Tanzanie : un rapport officiel sous haute tension après les violences de 2025

Un bilan contesté qui divise la nation

Six mois après le scrutin présidentiel du 29 octobre 2025, la Tanzanie reste sous le choc des violences post-électorales. Ce 23 avril, une commission d’enquête nommée par le gouvernement a rendu public son rapport à Dar es Salaam, révélant un bilan de 518 morts. Pourtant, cette annonce, la première du genre, se heurte à une opposition farouche des partis politiques et des défenseurs des droits humains, qui dénoncent une minimisation délibérée des victimes.

Les conclusions de la commission sous le feu des critiques

Selon les autorités, les violences ont été déclenchées par des manifestations non autorisées et des conflits intercommunautaires. Le rapport attribue la majorité des décès à des débordements incontrôlés, tout en pointant la responsabilité de certains leaders politiques dans l’escalade des tensions. Une analyse que le pouvoir tente de promouvoir comme une vérité officielle.
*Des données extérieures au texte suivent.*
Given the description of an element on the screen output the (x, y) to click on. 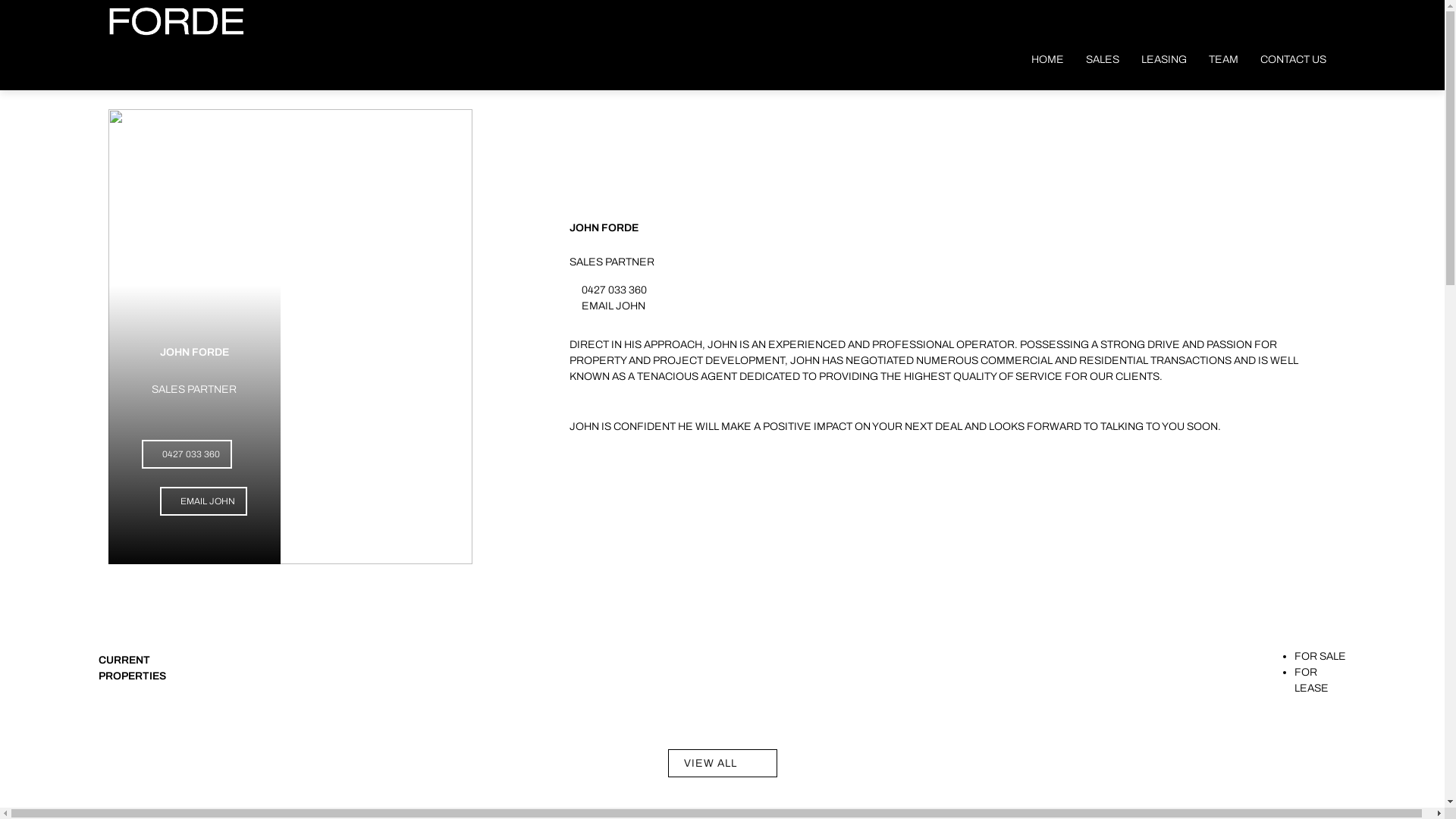
EMAIL JOHN Element type: text (203, 500)
SALES Element type: text (1102, 59)
HOME Element type: text (1047, 59)
0427 033 360 Element type: text (613, 288)
0427 033 360 Element type: text (186, 453)
FOR LEASE Element type: text (1311, 679)
EMAIL JOHN Element type: text (613, 305)
LEASING Element type: text (1163, 59)
VIEW ALL Element type: text (721, 763)
Primary Menu Element type: text (1072, 14)
CONTACT US Element type: text (1293, 59)
TEAM Element type: text (1223, 59)
FOR SALE Element type: text (1320, 656)
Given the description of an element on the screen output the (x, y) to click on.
Des chiffres qui ne convainquent pas

Le bilan de 518 morts, bien que dramatique, est immédiatement contesté. Les partis d’opposition, s’appuyant sur leurs propres recensements, évoquent des milliers de victimes et dénoncent des disparitions forcées absentes du rapport. De leur côté, les ONG internationales, qui s’appuient sur des preuves tangibles comme des images satellites et des témoignages directs, accusent le gouvernement de nier une répression systématique.

« Ce document ne reflète pas la réalité, il sert uniquement à donner une image acceptable à l’étranger », a déclaré un membre anonyme d’une organisation de la société civile.

Un équilibre fragile entre vérité et diplomatie

En publiant ce rapport, les autorités tanzaniennes semblent chercher un compromis délicat : reconnaître une partie des violences pour apaiser les tensions internationales, tout en évitant de s’engager dans des procédures judiciaires pour crimes contre l’humanité. Une stratégie qui, selon ses détracteurs, vise davantage la réhabilitation du régime que la recherche de la justice.

Vers une enquête indépendante ?

La publication du rapport marque-t-elle un tournant ou l’ouverture d’une nouvelle crise ? La société tanzanienne, profondément divisée, exige désormais une enquête internationale indépendante. Pour de nombreux observateurs, tant que les zones d’ombre sur le nombre réel de victimes et les responsabilités ne seront pas levées, le pays restera prisonnier des fantômes des violences de 2025.

La Tanzanie se trouve aujourd’hui face à un dilemme : soit elle entame un processus de réconciliation sincère, soit elle s’enfonce dans une logique de confrontation où chaque camp refuse de reconnaître les faits de l’autre.